- _Text section_:
>>

Texas Execution Information Center

Execution Report: Travis Runnels

Travis Runnels
Travis Runnels
Executed on 11 December 2019

Travis Trevino Runnels, 46, was executed by lethal injection on 11 December 2019 in Huntsville, Texas for the murder of a prison employee.

In 1993, Runnels was convicted of burglary of a building, sentenced to five years in prison, and placed on probation. Later that year, he was convicted of another burglary carrying another five-year sentence, and his probation was revoked. In 1995,1 he was convicted of aggravated robbery with a deadly weapon - a firearm - and his sentence was extended by another 70 years.

<<

- _Supplied information_:
>>

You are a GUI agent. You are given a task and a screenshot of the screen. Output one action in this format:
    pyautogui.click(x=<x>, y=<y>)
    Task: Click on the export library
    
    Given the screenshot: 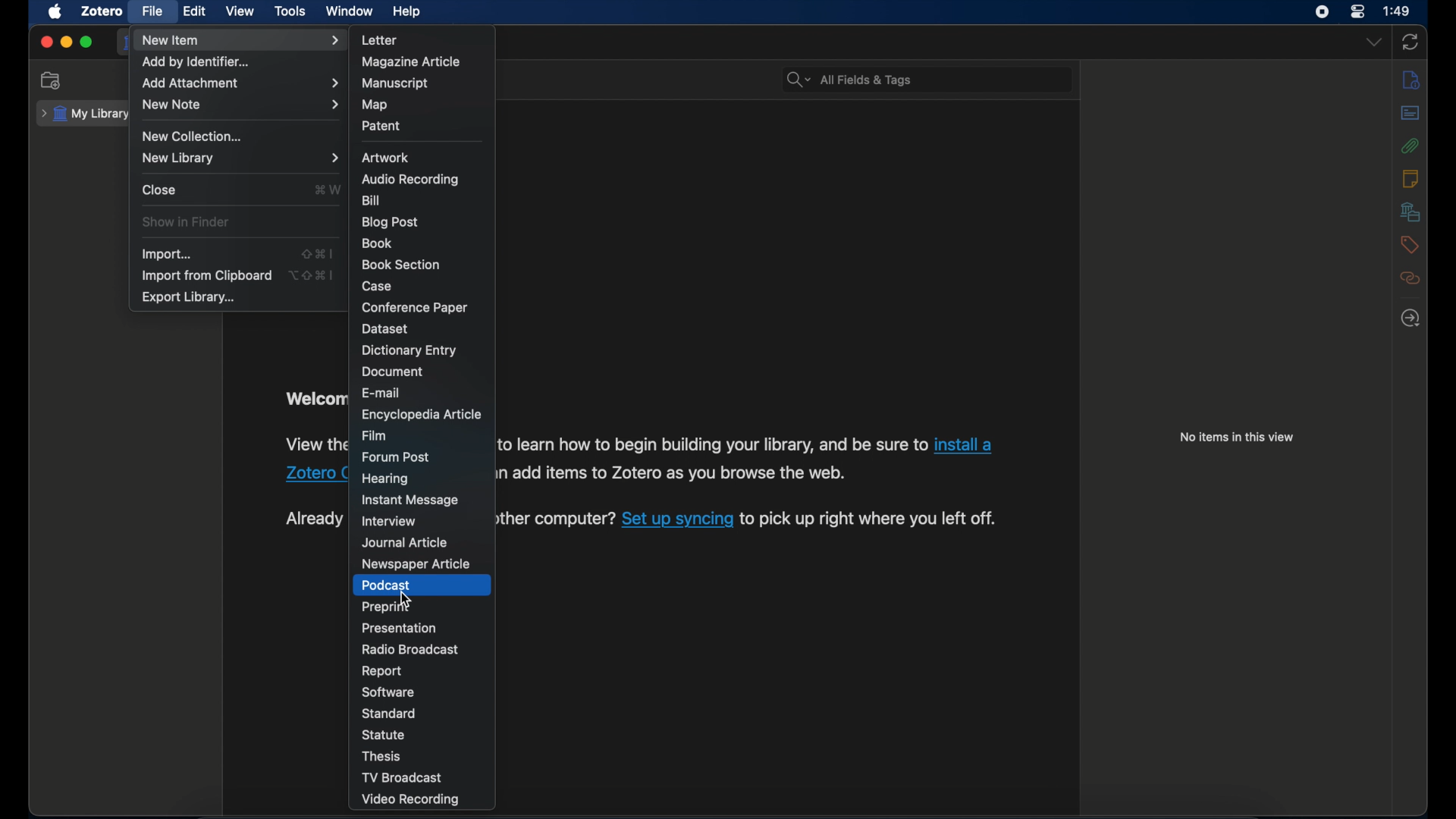 What is the action you would take?
    pyautogui.click(x=189, y=298)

<<

- _Exercise task A_: Repeat the execution report word for word, everything from "Execution Report: Travis" down to "a prison employee.".
- _Exercise task B_: Carry on writing the report on Travis Runnels's execution, picking up right after its last sentence.

- _Exercise response A_:
Execution Report: Travis Runnels

Travis Runnels
Travis Runnels
Executed on 11 December 2019

Travis Trevino Runnels, 46, was executed by lethal injection on 11 December 2019 in Huntsville, Texas for the murder of a prison employee.

- _Exercise response B_:
On Wednesday, 29 January 2003, Runnels was incarcerated at the Clements Unit of the Texas Department of Criminal Justice in Potter County, serving in the eighth year of his 70-year sentence. He was assigned as a janitor at the prison boot factory and, according to trial testimony, was angry that his request to transfer to being a barber had not been granted. He told fellow inmate Bud Williams that morning that he was going to be "shipped one way or another" and that "he was going to kill someone." He said he would kill the supervisor, Stanley Wiley, if he said anything to him that morning. He told another inmate, William Gilchrist, that he planned to hold the factory manager hostage in the office after the other correctional officers left. After Runnels arrived at the boot factory, he told inmate Phillip Yow that he was going to do something.

During the first shift, Runnels, then 30, approached Wiley, raised a knife, tilted his head back, and cut his throat. He then wiped the knife with a white rag and walked back toward the trimming tables.

When Yow asked Runnels why he attacked Wiley, he stated that it could have been anyone "as long as they was white." When Yow stated that Runnels could get the death penalty if Wiley died, Runnels answered, "A dead man can't talk."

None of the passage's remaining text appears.